With this in mind let’s consider technology as an agent of change. Does change in business begin with technology?
Should it? How much can technology change company culture? These are big questions, the answers to which, I
believe, could fundamentally shift our thinking, as it has in several industries that have already been tipped on their
head. We set Chris Bell on the case to find out more (p12).
With such transformational potential, it’s easy to see the allure of technology stocks, particularly as gilded stories
of mega-billion tech successes get highlighted in global media. But we have been caught in this trap before, surely
this time fundamentals will prevail? Beverley Head takes a critical look at the business of capitalising technology
companies down under (p48).
Manufacturing is one industry that embraced the use of technology early as a matter of survival in the face of
globalisation and dwindling margins. We asked Anthony Doesburg to find out what the retail industry can learn
from manufacturing (p26). We also have a number of case studies that demonstrate technology delivering positive
outcomes by transforming business processes and even creating new business models.

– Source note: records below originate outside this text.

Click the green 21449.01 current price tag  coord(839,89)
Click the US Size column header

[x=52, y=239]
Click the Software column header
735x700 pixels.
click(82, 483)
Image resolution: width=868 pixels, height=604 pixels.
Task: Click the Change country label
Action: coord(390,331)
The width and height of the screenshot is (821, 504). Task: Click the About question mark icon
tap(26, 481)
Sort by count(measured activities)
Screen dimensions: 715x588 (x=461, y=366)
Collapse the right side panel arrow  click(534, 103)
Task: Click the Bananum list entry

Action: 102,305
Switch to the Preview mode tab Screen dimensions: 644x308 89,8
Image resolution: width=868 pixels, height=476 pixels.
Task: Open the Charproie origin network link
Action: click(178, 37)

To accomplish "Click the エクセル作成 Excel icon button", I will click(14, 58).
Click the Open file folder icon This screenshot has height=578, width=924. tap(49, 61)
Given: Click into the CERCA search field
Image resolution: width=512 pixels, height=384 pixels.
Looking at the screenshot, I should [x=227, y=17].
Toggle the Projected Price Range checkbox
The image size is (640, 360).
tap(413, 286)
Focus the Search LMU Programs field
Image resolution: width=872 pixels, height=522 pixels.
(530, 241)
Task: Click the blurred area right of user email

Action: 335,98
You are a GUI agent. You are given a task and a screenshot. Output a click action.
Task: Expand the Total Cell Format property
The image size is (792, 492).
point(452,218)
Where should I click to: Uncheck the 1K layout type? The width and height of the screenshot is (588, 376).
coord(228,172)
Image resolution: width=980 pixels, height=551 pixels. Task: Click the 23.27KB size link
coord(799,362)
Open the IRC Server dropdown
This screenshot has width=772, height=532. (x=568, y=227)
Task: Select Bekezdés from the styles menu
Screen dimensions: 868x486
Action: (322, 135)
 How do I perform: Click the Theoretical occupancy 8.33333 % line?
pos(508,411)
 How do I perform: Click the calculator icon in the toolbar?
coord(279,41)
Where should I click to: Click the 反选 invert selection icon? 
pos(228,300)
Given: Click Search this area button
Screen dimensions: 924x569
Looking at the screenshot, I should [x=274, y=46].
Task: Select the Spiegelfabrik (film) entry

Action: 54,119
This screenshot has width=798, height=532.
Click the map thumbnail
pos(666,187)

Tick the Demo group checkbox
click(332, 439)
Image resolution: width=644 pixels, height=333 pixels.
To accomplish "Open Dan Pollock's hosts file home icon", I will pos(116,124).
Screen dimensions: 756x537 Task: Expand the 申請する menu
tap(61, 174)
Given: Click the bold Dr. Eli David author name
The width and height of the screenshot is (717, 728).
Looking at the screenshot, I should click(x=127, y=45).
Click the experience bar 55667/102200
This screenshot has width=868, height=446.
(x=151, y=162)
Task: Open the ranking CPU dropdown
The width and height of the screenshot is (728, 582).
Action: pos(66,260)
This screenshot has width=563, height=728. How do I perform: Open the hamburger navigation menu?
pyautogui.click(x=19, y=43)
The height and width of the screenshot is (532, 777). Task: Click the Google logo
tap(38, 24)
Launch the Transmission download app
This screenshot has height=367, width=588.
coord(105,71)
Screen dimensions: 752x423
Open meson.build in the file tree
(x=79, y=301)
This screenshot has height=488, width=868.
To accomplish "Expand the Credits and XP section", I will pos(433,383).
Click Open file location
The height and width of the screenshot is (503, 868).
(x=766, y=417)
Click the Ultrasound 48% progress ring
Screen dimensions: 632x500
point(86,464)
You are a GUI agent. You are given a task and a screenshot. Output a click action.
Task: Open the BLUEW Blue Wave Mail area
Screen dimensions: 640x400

Amongst the maelstrom of innovation and change is the CIO. It’s easy to think they should be at the centre of it, but
the statistics show that CIOs are increasingly being pushed to the side and divested of power. I investigated whether
the CIO is long for this earth and will admit to being surprised by some of what I discovered (p54).
In the words of Ben Kepes (p17) it’s “goodbye status quo” – there’s a lot of potential out there, but it’s up to you to throw
off the shackles of the old and implement the new.
It feels a little like we’re about to land on the moon. Again.